WORK INSTRUCTIONS:
Copy the entries as a numbered list, starting at the first line and ending at the line containing "pyautogui.click(x=857, y=278)", with both of those lines included and any blank lines dropped.

GIVEN DATA:
--- BEGIN ---
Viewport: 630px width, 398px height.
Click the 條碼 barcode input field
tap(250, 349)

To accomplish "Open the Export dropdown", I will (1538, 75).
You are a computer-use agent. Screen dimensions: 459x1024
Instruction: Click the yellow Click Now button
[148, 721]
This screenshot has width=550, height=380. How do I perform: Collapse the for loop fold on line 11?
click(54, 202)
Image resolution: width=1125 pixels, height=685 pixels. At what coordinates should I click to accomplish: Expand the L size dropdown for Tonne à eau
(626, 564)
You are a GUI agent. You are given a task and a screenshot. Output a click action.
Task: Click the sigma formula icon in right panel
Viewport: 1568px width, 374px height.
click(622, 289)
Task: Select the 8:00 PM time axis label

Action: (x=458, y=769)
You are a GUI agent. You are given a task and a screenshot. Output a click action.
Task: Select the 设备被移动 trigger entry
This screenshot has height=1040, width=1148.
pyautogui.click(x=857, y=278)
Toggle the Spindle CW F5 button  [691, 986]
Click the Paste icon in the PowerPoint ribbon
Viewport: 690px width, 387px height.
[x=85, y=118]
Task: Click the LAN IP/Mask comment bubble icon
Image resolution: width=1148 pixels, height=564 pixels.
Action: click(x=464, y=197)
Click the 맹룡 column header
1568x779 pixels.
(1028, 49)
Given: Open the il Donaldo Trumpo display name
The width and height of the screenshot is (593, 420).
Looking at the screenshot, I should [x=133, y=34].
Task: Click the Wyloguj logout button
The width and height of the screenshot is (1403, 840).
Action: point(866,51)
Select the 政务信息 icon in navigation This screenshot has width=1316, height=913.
--- END ---
RESPONSE TO THE EXERCISE:
1. Viewport: 630px width, 398px height.
2. Click the 條碼 barcode input field
3. tap(250, 349)
4. To accomplish "Open the Export dropdown", I will (1538, 75).
5. You are a computer-use agent. Screen dimensions: 459x1024
6. Instruction: Click the yellow Click Now button
7. [148, 721]
8. This screenshot has width=550, height=380. How do I perform: Collapse the for loop fold on line 11?
9. click(54, 202)
10. Image resolution: width=1125 pixels, height=685 pixels. At what coordinates should I click to accomplish: Expand the L size dropdown for Tonne à eau
11. (626, 564)
12. You are a GUI agent. You are given a task and a screenshot. Output a click action.
13. Task: Click the sigma formula icon in right panel
14. Viewport: 1568px width, 374px height.
15. click(622, 289)
16. Task: Select the 8:00 PM time axis label
17. Action: (x=458, y=769)
18. You are a GUI agent. You are given a task and a screenshot. Output a click action.
19. Task: Select the 设备被移动 trigger entry
20. This screenshot has height=1040, width=1148.
21. pyautogui.click(x=857, y=278)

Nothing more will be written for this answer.